Los cerrojos del corazón

 

Ricardo Sada Fernández

 

La pureza interior va más allá de lo puramente sexual, pues los afectos del corazón encuentran la paz. cuando se vacía del yo para que lo llene Dios.

 


Quizá con demasiada frecuencia se centra la lucha por la pureza de una persona en los aspectos relativos al sexto mandamiento. Y quizá también con demasiada frecuencia esa lucha no se centra en vivir el noveno. Y este mandamiento, bien vivido, valga decirlo, es la clave para vivir el sexto.

El noveno nos habla de los pecados interiores: “no consentirás pensamientos ni deseos impuros”. Si la lucha se ha ganado en el corazón, la victoria exterior está asegurada, ya que toda acción humana está siempre antecedida por un propósito interior. Si la lucha se perdió allá dentro, la derrota -total o parcial, de obra o de palabra-, también se ha producido ya: “en verdad os digo que todo el que mira a una mujer deseándola, ya adulteró con ella en su corazón” (Mt. 5, 18), pues “es del interior del hombre de donde proceden”, nos sigue diciendo Jesús, “los homicidios, los adulterios, las fornicaciones, los robos...” (Mt 15, 8).

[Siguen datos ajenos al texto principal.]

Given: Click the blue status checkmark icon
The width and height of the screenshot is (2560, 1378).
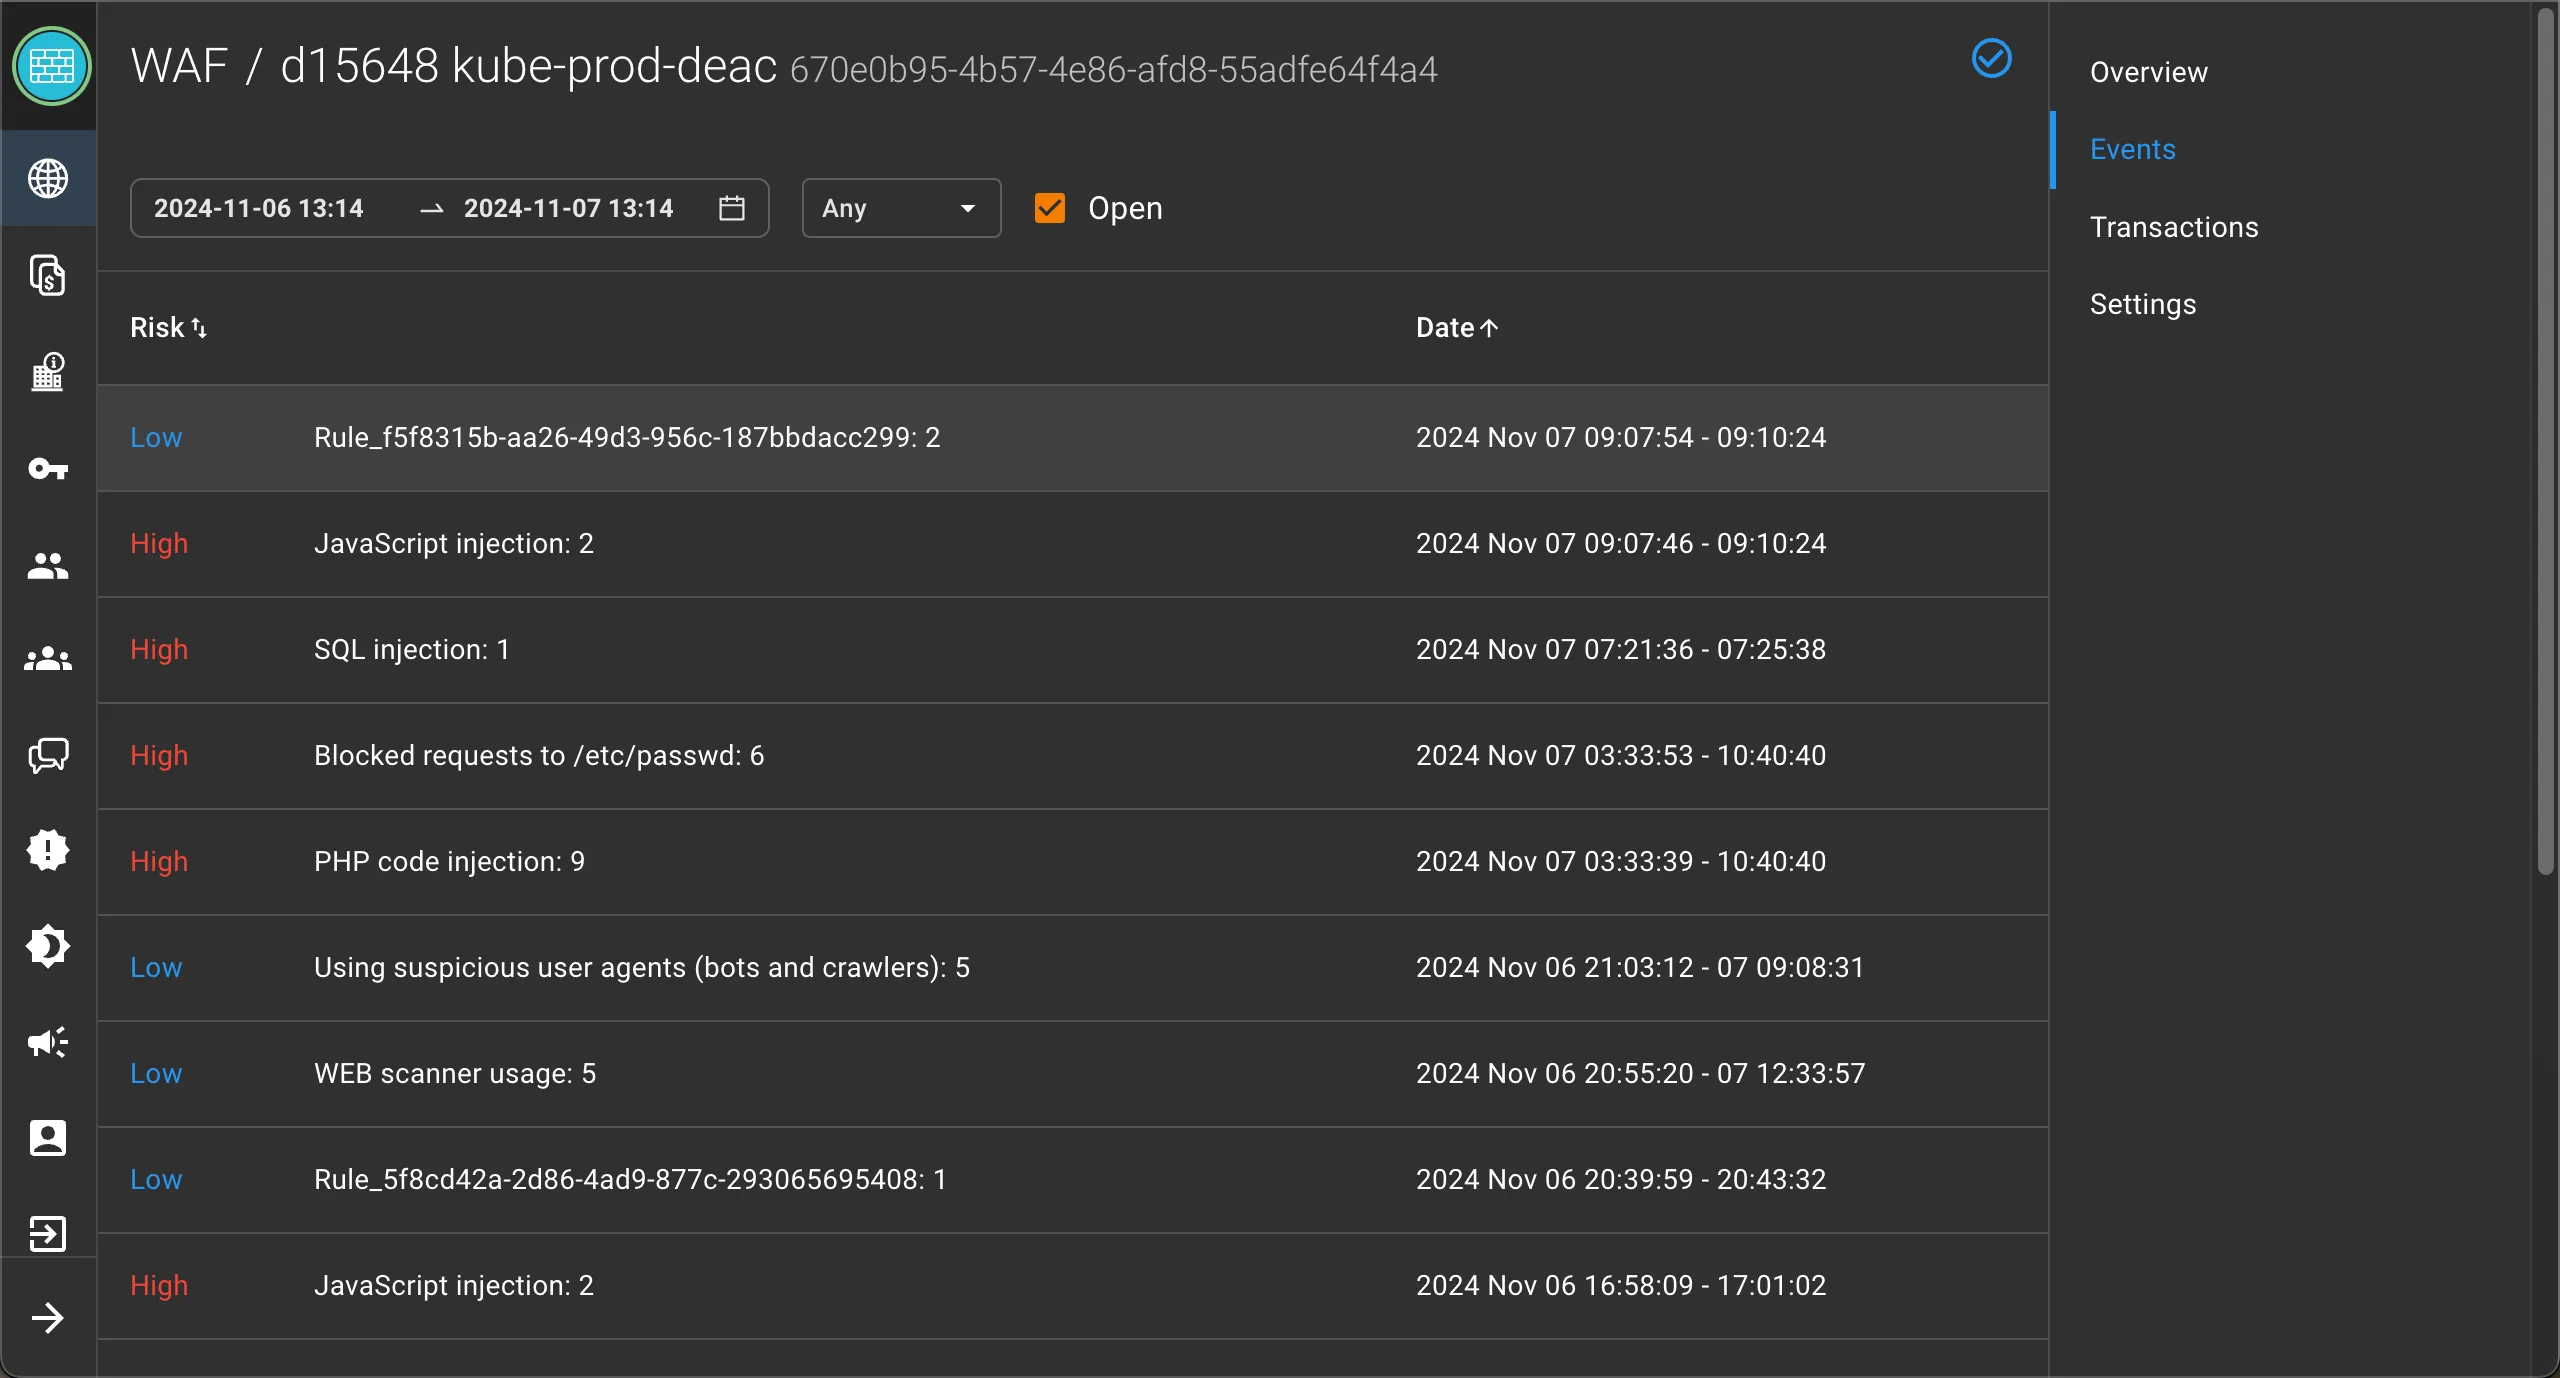Looking at the screenshot, I should (1991, 58).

Pero la pureza interior que se nos manda en este precepto -importa mucho entenderlo-, va más allá de lo puramente sexual, ya que prescribe también el orden en los afectos del corazón. Al corazón hay que guardarlo, cuidarlo, orientarlo. Siete cerrojos necesita, pues su fuerza -que es el amor- es la mayor de todas: bien encauzada, nos santifica; desbocada, nos destruye. ¡Cuántos matrimonios deshechos, cuántas vocaciones frustradas, por descorrer los cerrojos! ¡Cuántos enamoramientos, y cuántos sufrimientos, por los descuidos en la afectividad!.

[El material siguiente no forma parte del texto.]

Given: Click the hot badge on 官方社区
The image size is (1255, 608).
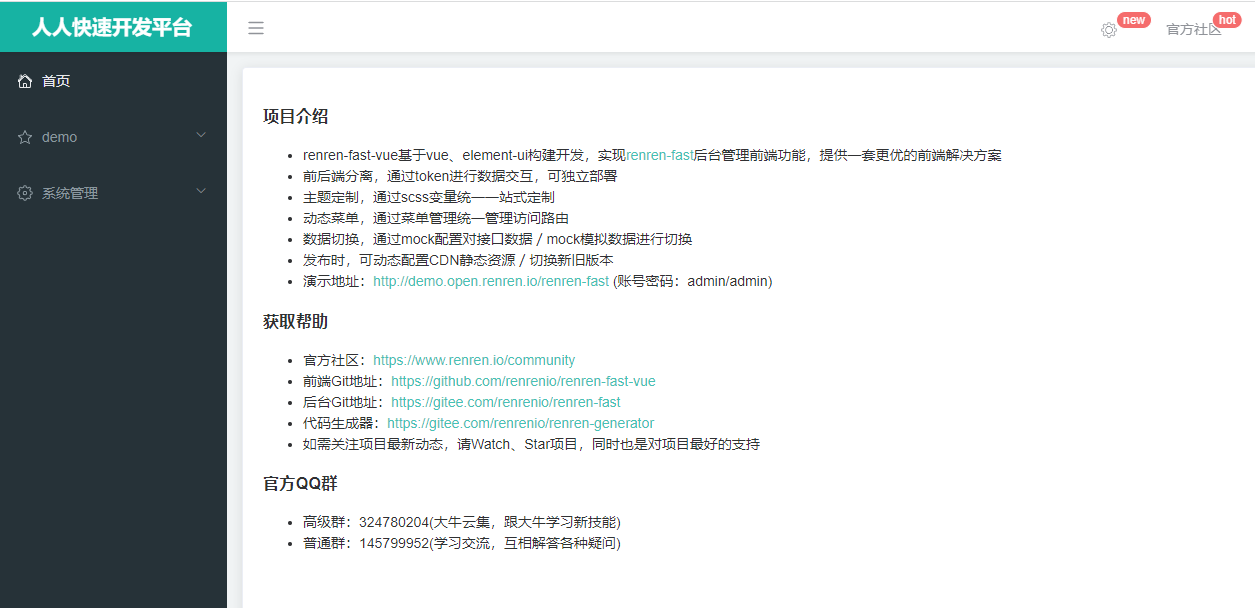Looking at the screenshot, I should (1227, 18).
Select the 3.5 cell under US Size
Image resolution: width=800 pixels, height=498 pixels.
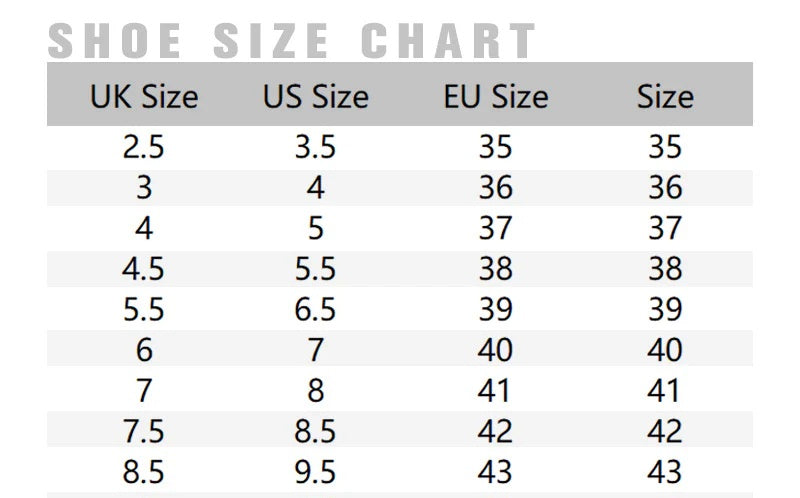coord(315,148)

El corazón, como todo en el hombre, debe estar regido por la recta razón, iluminada por la fe. Necesita una educación que lo oriente y lo lleve a madurar, como el niño necesita que lo enseñen a usar el tenedor y la cuchara. Y esa educación empieza -más que por evitar que se cuele algún amor malo-, por evitar que se salga el bueno. Nuestro corazón tiene una enorme necesidad de amar, y de amar sin limitaciones. Y cuando no está enamorado de quien debe -de Dios, en primer lugar- busca otros amores, que muchas veces no serán sino amoríos. Por eso, el noveno mandamiento (y todos) se vive viviendo el primero: “amarás, al Señor tu Dios con todo tu corazón, con toda tu mente, con toda tu alma y con todas tus fuerzas”.

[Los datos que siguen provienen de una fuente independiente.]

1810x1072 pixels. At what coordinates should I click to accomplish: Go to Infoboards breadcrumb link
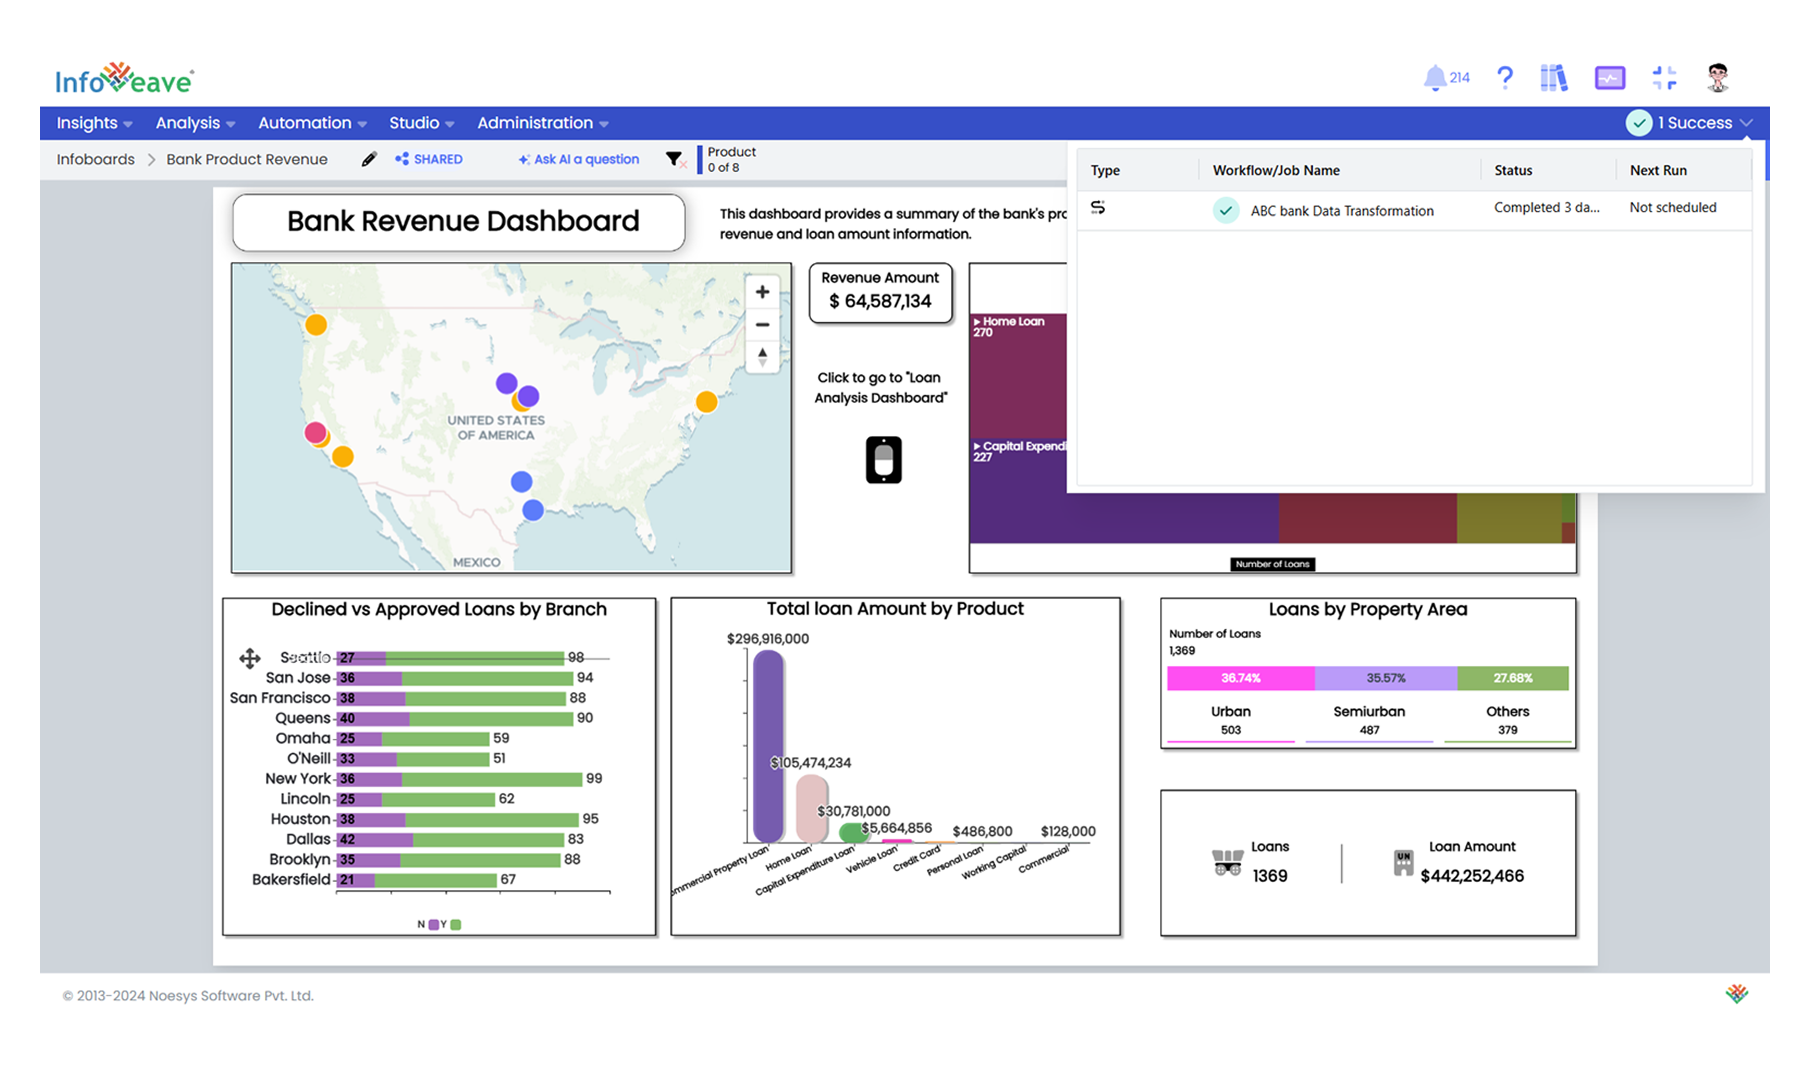coord(95,159)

Enseguida, debemos considerar que el amor verdadero viene con el sacrificio y la entrega, después de mucho tiempo de haberse probado, y es el que busca el bien de la persona amada. El sacrificio es la piedra de toque del amor (aunque, bien lo sabemos, mucho se ha distorsionado esta palabra, la más grande, pues Dios es amor).

El amor repentino -los enamoramientos juveniles- no son de ordinario sino amores egoístas: se quiere a una persona, es verdad, pero sólo por los beneficios -reales o imaginarios- que se piensa obtener de ella: presencia agradable, comprensión, sentirse amado, compañía y consuelo...

Los afectos se ordenan, el corazón encuentra su paz cuando busca no lo que halaga la vanidad y exacerba el egoísmo, sino cuando se vacía del yo para que lo llene Dios, cuando de verdad se le sirve a Él en nuestro prójimo. Y entonces sí, el cristiano podrá empezar a entender que debe tener puestos los cerrojos para no enamorarse de quien no debe, o que no debe enamorarse de tal modo y con tal falta de control que ese amor lo obceque y le impida reaccionar como cristiano, hijo de un Dios que es Padre y a quien debe dar su mayor y mejor amor.